[Screenshot grounding data]

--

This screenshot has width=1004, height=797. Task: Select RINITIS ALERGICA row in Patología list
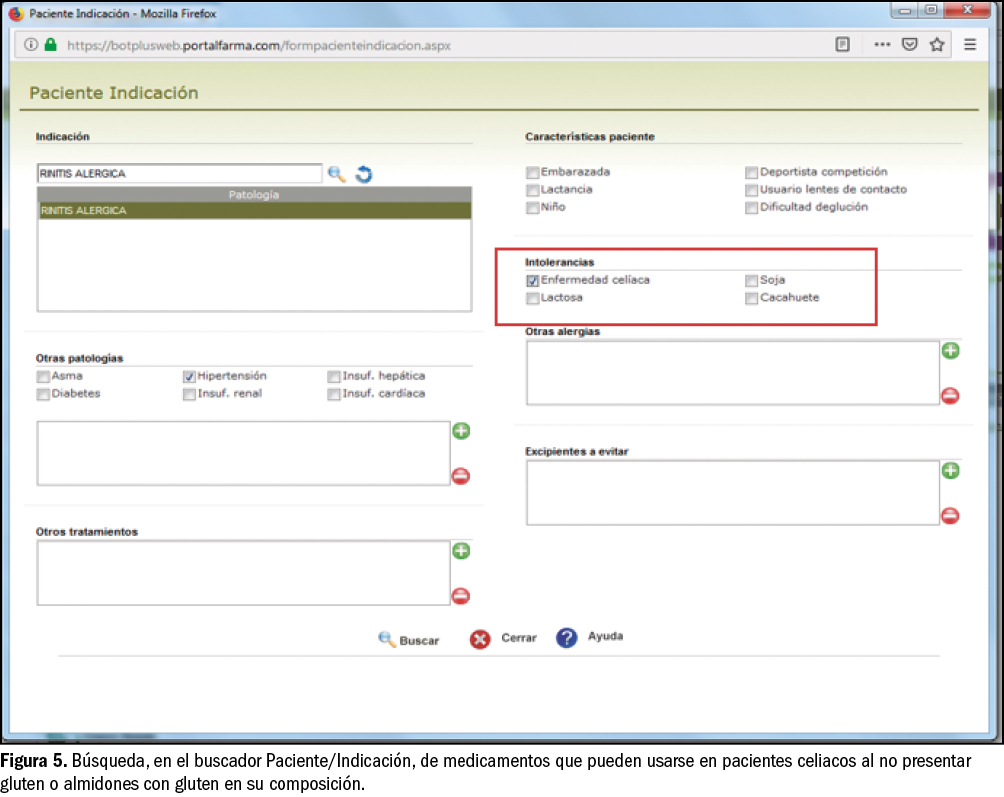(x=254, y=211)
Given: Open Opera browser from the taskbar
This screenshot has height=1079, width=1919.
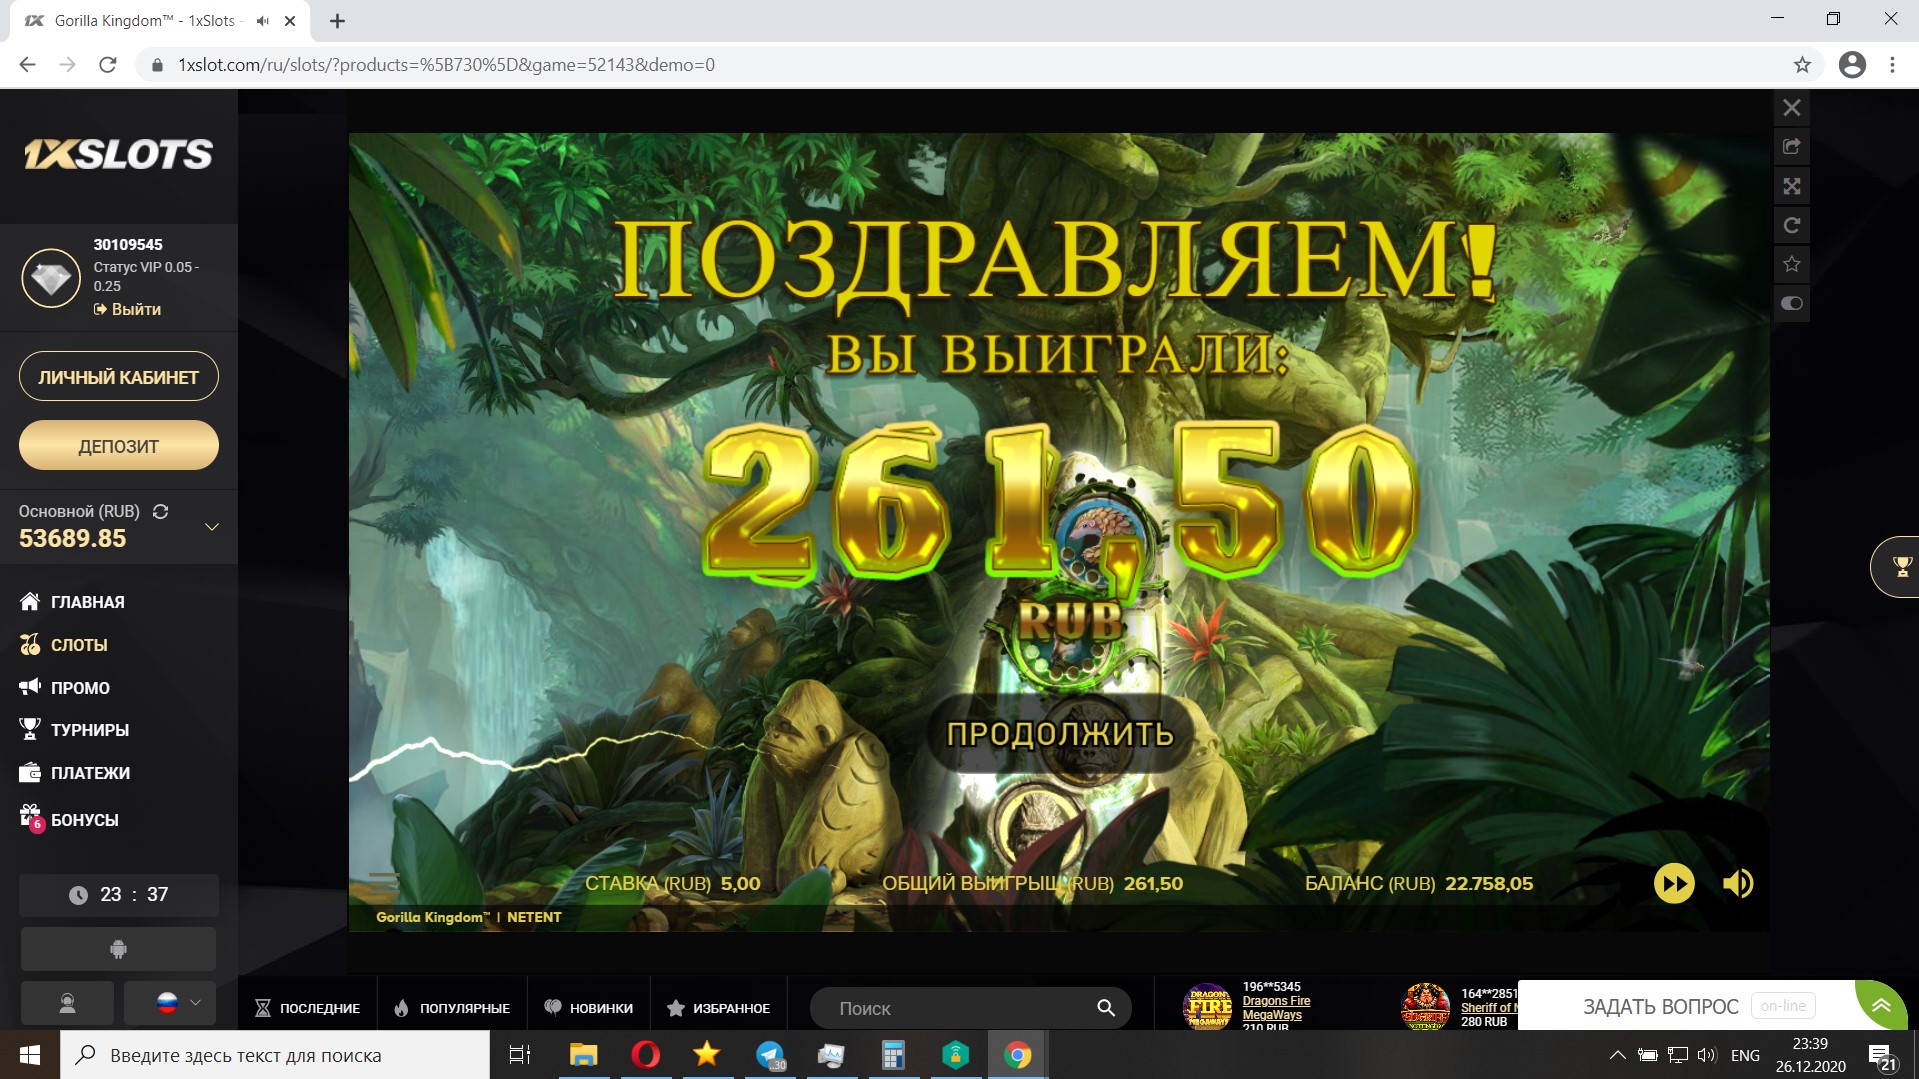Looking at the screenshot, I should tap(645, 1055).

--

GOAL OF THE EXERCISE -> The answer should consist only of the lines from the line with "Given: Open Opera browser from the taskbar" through the last line of the data, repeated exactly; pictures stay out.

EXERCISE RESULT ->
Given: Open Opera browser from the taskbar
This screenshot has height=1079, width=1919.
Looking at the screenshot, I should tap(645, 1055).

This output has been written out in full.